Since studies show that most credit bureau reports contain at least one error, it's a good idea to finally create some industry standards for resolving these mistakes. Most credit report errors are in the form of incorrect or missing account information, but in other cases information from other people can be included on your credit report. Even if these errors aren't your fault, they can come back to bite you. One possible impact can be a lower credit score.
Of course, you won't know if your credit report contains errors until you review it. The first step in ensuring it's mistake-free is to get a copy of your credit report from the three credit bureaus; Experian, TransUnion, and Equifax (Here's where you can get your free annual credit report.)
If you find an error on your credit report, you can file a dispute and request a correction using an online process. But that wouldn't be my first choice. Instead, I recommend sending a letter notifying the credit bureaus of the error and requesting a correction the old-fashioned way -- with "snail-mail." It may take longer, but you'll have legal proof that you sought to correct your credit report.
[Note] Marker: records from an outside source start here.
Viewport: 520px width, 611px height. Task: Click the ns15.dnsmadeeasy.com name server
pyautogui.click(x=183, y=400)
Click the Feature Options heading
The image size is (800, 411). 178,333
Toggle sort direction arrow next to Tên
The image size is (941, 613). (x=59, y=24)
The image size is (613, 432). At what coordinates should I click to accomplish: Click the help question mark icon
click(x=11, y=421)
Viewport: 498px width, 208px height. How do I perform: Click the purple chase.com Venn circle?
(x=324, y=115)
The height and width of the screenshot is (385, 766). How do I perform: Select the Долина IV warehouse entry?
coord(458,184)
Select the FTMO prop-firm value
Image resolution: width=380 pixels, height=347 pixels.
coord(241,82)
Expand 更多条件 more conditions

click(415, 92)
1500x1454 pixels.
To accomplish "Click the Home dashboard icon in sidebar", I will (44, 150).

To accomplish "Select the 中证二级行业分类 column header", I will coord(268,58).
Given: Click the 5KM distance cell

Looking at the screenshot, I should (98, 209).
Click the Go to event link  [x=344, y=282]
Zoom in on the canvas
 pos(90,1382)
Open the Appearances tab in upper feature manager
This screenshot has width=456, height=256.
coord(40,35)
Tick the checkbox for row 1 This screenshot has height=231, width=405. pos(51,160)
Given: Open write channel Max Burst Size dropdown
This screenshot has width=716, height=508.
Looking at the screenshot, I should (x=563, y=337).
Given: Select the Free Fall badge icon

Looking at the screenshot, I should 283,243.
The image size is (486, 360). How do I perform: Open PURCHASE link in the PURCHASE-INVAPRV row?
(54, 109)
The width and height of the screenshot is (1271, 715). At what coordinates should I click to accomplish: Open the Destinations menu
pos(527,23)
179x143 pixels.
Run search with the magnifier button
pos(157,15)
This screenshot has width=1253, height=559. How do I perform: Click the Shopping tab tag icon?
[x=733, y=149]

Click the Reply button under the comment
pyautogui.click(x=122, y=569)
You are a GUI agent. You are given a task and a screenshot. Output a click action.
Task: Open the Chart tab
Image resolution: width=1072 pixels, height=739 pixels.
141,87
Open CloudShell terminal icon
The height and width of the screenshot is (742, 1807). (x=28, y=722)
The Federal Trade Commission also outlines several steps for disputing and fixing mistakes on your report:
- Write a letter that details the information you think is incorrect, identify each item, explain why you think it is incorrect, and request the error be removed (You can use this letter as a guide for writing your own.)
- Include copies of documents to back up your claims.
- Also send a copy of your credit report, with each error circled and numbered.
- Send your letter and copies of any documents via certified mail ("return receipt requested") so you have proof of delivery and receipt.
To take advantage of the full protection under the law, you should send your requests to both the credit bureaus and the source of the incorrect information, such as a credit card company, cell phone provider, or other merchant.
The credit reporting companies are required to conduct an investigation of the issues you raised in your letter, which could take about 30 days. They must give you a written summary of the results of their inquiry and any actions they plan to take. If changes are made to your credit report as a result of their investigation, the credit reporting companies must send you an updated copy of the report free of charge. This copy does not count toward the annual limit of one free report from each bureau per year.
If such an investigation does not resolve your dispute, you can request that a statement explaining your position regarding the disputed information be included in your credit report files.
My advice: Get a copy of your credit report and review it -- now. If you notice an error when you are applying for a loan or a job, then it is too late. You won't get the error fixed before they see your report, and that error could end up costing you big time.